A company has two databases, DB1 and DB2.

Role R1 has SELECT on DB1.

Role R2 has SELECT on DB2.

Users should normally access only one database, but a small group must access both databases in the same query with minimal operational overhead.

What is the best approach?

A. Set DEFAULT_SECONDARY_ROLE to R2.

B. Grant R2 to users and use USE_SECONDARY_ROLES for SELECT.

C. Grant R2 to R1 to use privilege inheritance.
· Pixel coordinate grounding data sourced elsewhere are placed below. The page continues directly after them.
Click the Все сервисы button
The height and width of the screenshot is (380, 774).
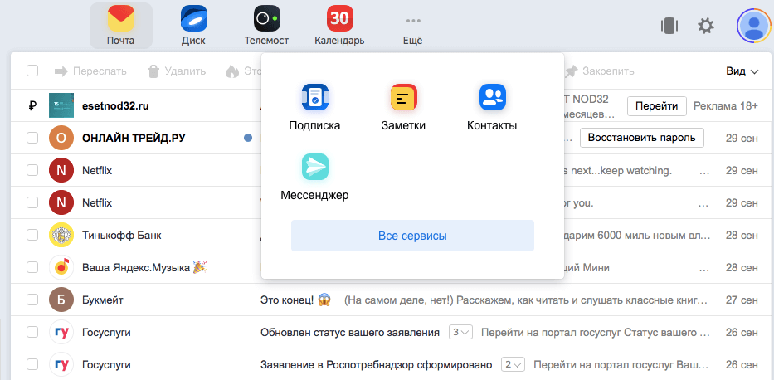click(412, 236)
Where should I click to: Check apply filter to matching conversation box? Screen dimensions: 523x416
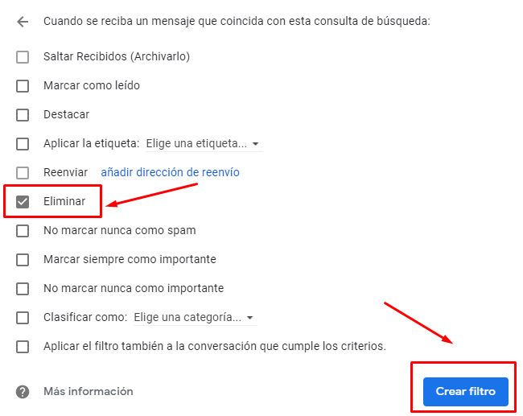coord(23,347)
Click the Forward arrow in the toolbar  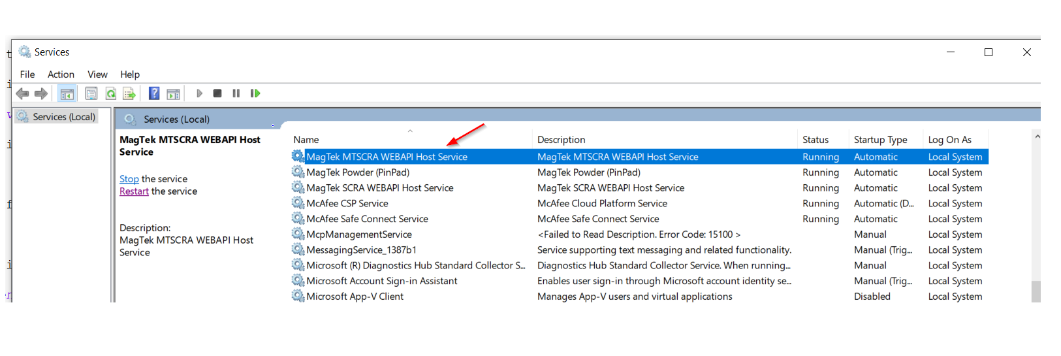tap(41, 93)
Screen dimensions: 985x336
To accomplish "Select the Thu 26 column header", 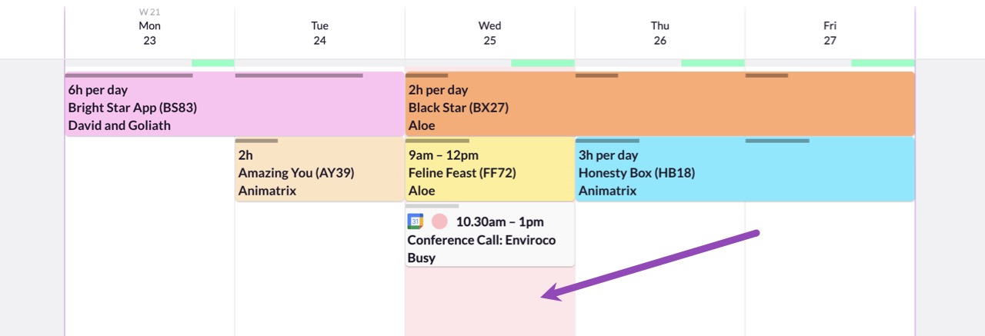I will pos(659,33).
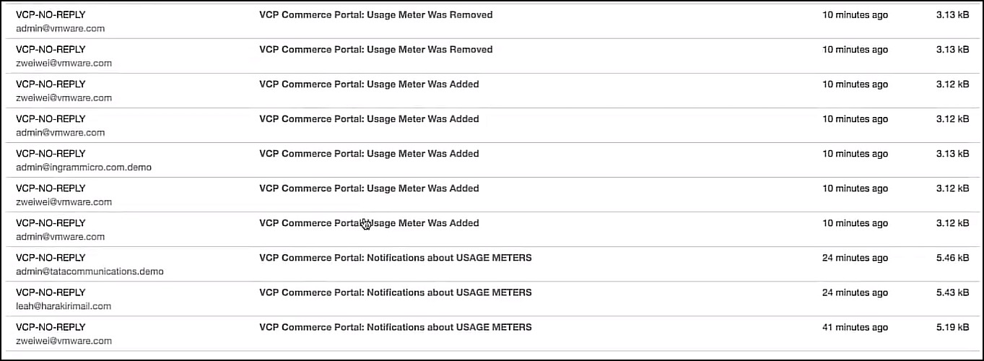Select the 5.46 kB message size
Image resolution: width=984 pixels, height=361 pixels.
coord(952,258)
D. Grant R2 to users and require USE SECONDARY ROLES.

Answer: B

Snowflake supports secondary roles to allow users to activate additional privileges without changing their primary role. Granting R2 to the users and enabling USE_SECONDARY_ROLES for SELECT allows those users to access both DB1 and DB2 in a single query, while keeping their default role unchanged (Answer B).

This approach minimizes operational overhead because it avoids role restructuring or privilege inheritance changes. It also maintains least privilege by ensuring that users only activate additional access when needed. Setting a default secondary role applies automatically and may unintentionally broaden access. Granting R2 to R1 affects all users with R1, which violates the requirement to limit access to a small group.

This pattern is a common SnowPro Architect design for cross-database access control.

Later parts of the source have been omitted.